Kurucu Cumhurbaşkanımız, ebedi liderimiz merhum Rauf R. Denktaş, KKTC''yi ilelebet yaşatmak ve tanıtmak azmindeydi. KKTC''nin kurulduğu günden bugüne Anavatan Türkiye''nin içinde bulunduğu siyasi ve ekonomik şartlar nedeniyle devletimizin tanınması konusu sürekli ertelendi; KKTC''yi gönüllü tanımak isteyen ülkelere de beklemeleri gerektiği söylendi. Anavatan Türkiye adada adil, kalıcı, kapsamlı bir çözüm için BM iyi niyet misyonu çerçevesinde sürdürülen müzakerelere her zaman destek verdi. Kıbrıs Türkünün yok edilişine neden olacak, devletimiz KKTC''nin kapısına zincir vuracak Annan Planı bile desteklendi. Rumların Annan Planı''nı reddetmelerine rağmen Türkiye Kıbrıs Türklerinin müzakerelere devamını istedi ve bilindiği üzere bu süreç en son 2017''de Crans Montana''da tamamen çöktü. Geçtiğimiz yıl 18 Ekim 2020''de KKTC''de gerçekleşen cumhurbaşkanlığı seçiminde tavizci/teslimiyetçi Akıncı yerine egemen eşitlik temelinde iki devletin iş birliğine dayalı çözüm isteyen Ersin Tatar cumhurbaşkanı seçildi.
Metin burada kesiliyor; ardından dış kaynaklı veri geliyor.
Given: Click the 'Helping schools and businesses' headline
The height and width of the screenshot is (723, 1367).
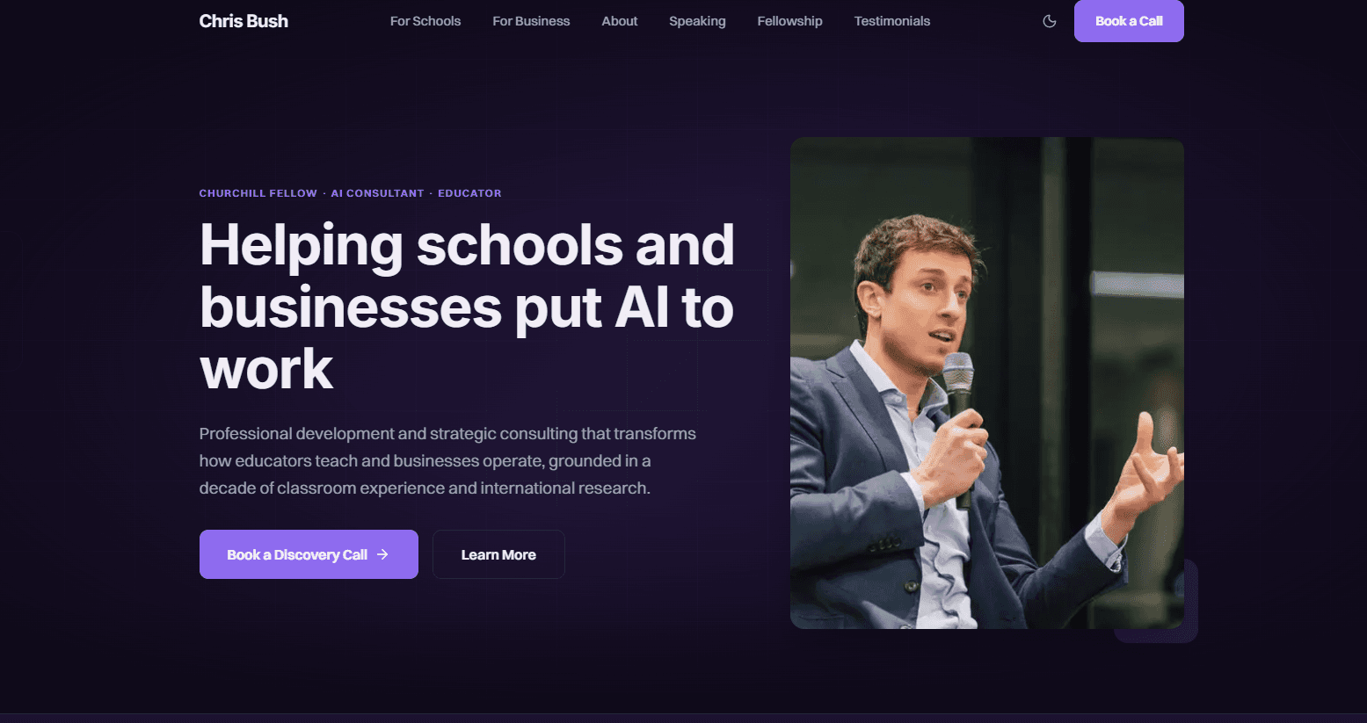Looking at the screenshot, I should (467, 306).
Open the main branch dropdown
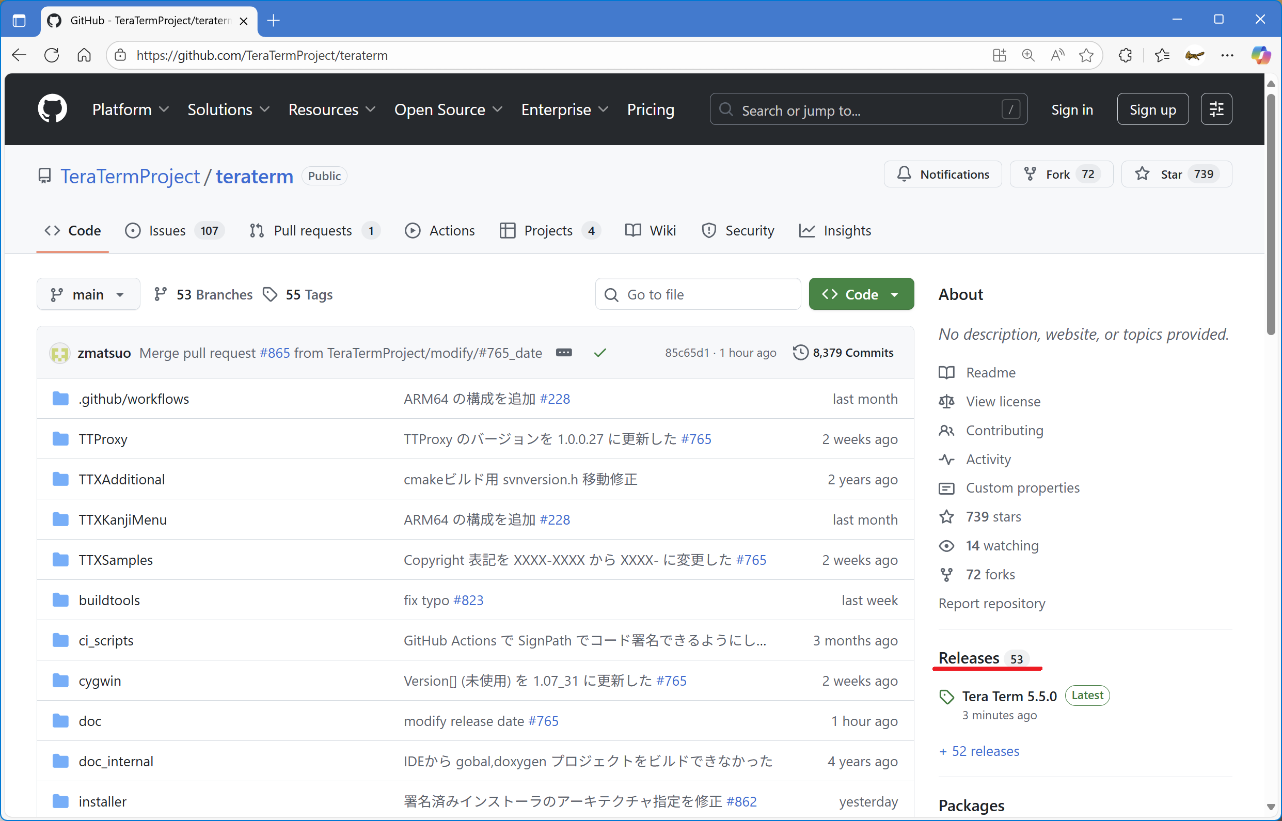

Cumhurbaşkanı Tatar bu yılın Nisan ayında Cenevre''de gerçekleşen BM gayriresmî 5+1 Kıbrıs toplantısında, en son Eylül ayı sonunda da New York''ta BM Genel Sekreteri Guterres''in daveti üzerine gerçekleşen 3''lü görüşmede müzakerelere KKTC''nin uluslararası eşit statüsünün tanınmaması halinde başlanmayacağını tekrarladı. Bilindiği üzere Rum tarafı Türk tarafının ortaya koyduğu yeni siyaseti ve önerilerini kabul etmeyeceğini defalarca açıkladı. Taraflar arasında 2017 Crans Montana çöküşünden sonra ortak zemin arayışlarından da herhangi bir sonuç alınamadı, alınamayacağı da gün gibi ortada. Bu nedenle 53 yıl süren müzakere maskaralığının sonlandırılması ve biran önce tanınma için stratejiler belirlenerek yola çıkılması şarttır. 53 yıldır Rum-Yunan ikilisini ve bunların destekçileri emperyalist güçleri uzlaşma/anlaşma için sabırla bekledik de ne oldu? Adayı Yunan yapma hayaliyle yanıp tutuşan Hristiyan dünyasının şer planlarını bildiğimiz halde müzakere konusunun gündemde kalmasına niye izin veriyoruz? Haklı olduğumuz davamızda alttan alarak, Batı''ya şirin görünmeye çalışarak niye eziliyoruz? BM, AB ve ABD''nin siyasi kararlar alarak hakkımızı hukukumuzu daha fazla çiğnemesine daha ne kadar müsaade edeceğiz?
Devletimiz KKTC''yi tanımaya hazır birçok ülke vardır. Yakın bir gelecekte Türk Devletleri Teşkilatı içerisinde hak ettiğimiz yerimizi almalıyız. Teşkilatın Kıbrıs''ta Türklük kavgası veren Kıbrıs Türk halkını tanımaması halinde bunun utancıyla eksik, adaletten ve haktan azade bir topluluktan öteye gidemeyeceği bilinmelidir. İslam dünyasındaki kardeş devletler, Afrika''da, Güney Amerika kıtasında birçok ülke KKTC''yi tanımaya hazırdır. Azerbaycan, Pakistan, Abhazya, Mali, İran İslam Cumhuriyeti, Venezuela, Nikaragua gibi ülkeler talep edilmesi halinde KKTC''yi ilk tanıyacak ülkeler arasındadır. KKTC''nin tanınması hususunda sabır taşları çatlamıştır. KKTC''de dışla açılmayı, dünya ile bütünleşmeyi bekleyen ambargo ve izolasyonlar altında ezilen genç nesillerin önü hemen açılmalıdır. Korkarak, çekinerek ne millî davamız hedefine ulaşır ne de KKTC tanınır!